• EXERCISE BRIEF:
Look below for the line holding "You are a GUI" and the line holding "The height and". Transcribe exactly those lines and all lines between them, nothing more.

• INFORMATION SHOWN:
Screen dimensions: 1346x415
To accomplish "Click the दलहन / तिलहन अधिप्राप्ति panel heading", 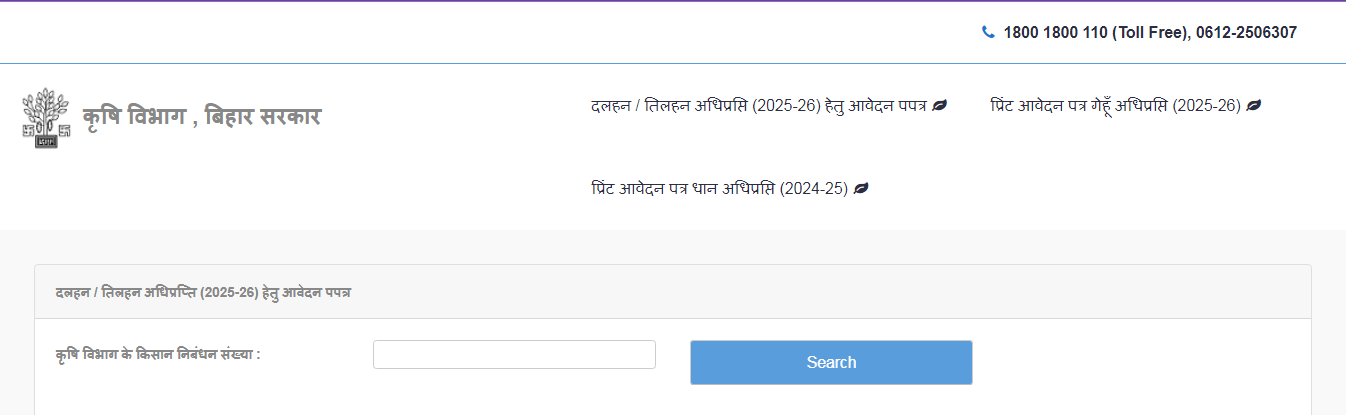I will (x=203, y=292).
---
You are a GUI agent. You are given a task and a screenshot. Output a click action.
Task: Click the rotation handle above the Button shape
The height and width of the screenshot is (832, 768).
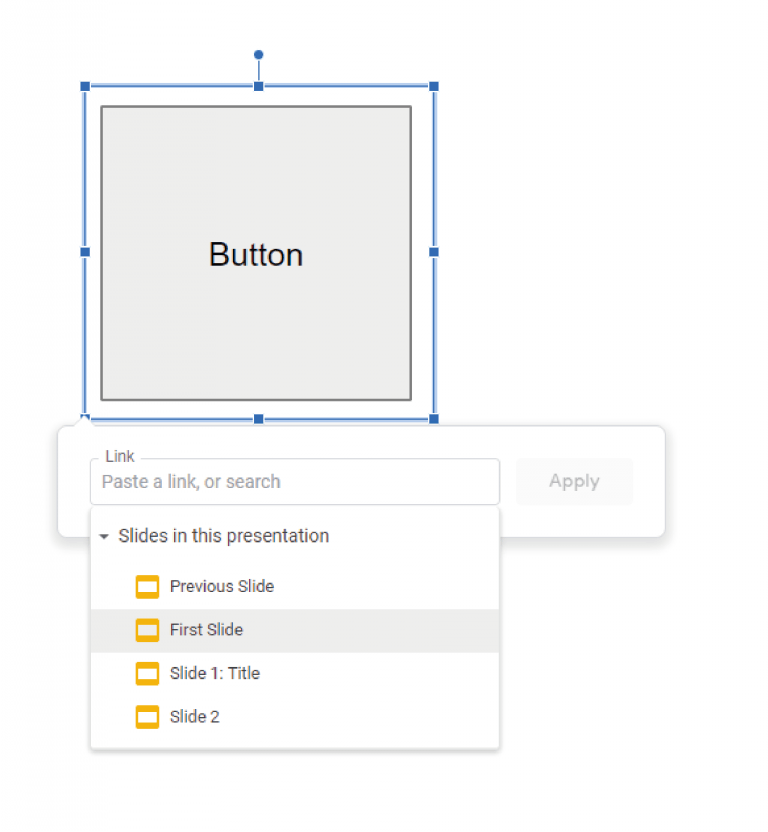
...
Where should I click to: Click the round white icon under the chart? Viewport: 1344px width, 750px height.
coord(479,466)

• EXERCISE OUTPUT:
You are a GUI agent. You are given a task and a screenshot. Output a click action.
Task: Click the rotation handle above the Button shape
The height and width of the screenshot is (832, 768).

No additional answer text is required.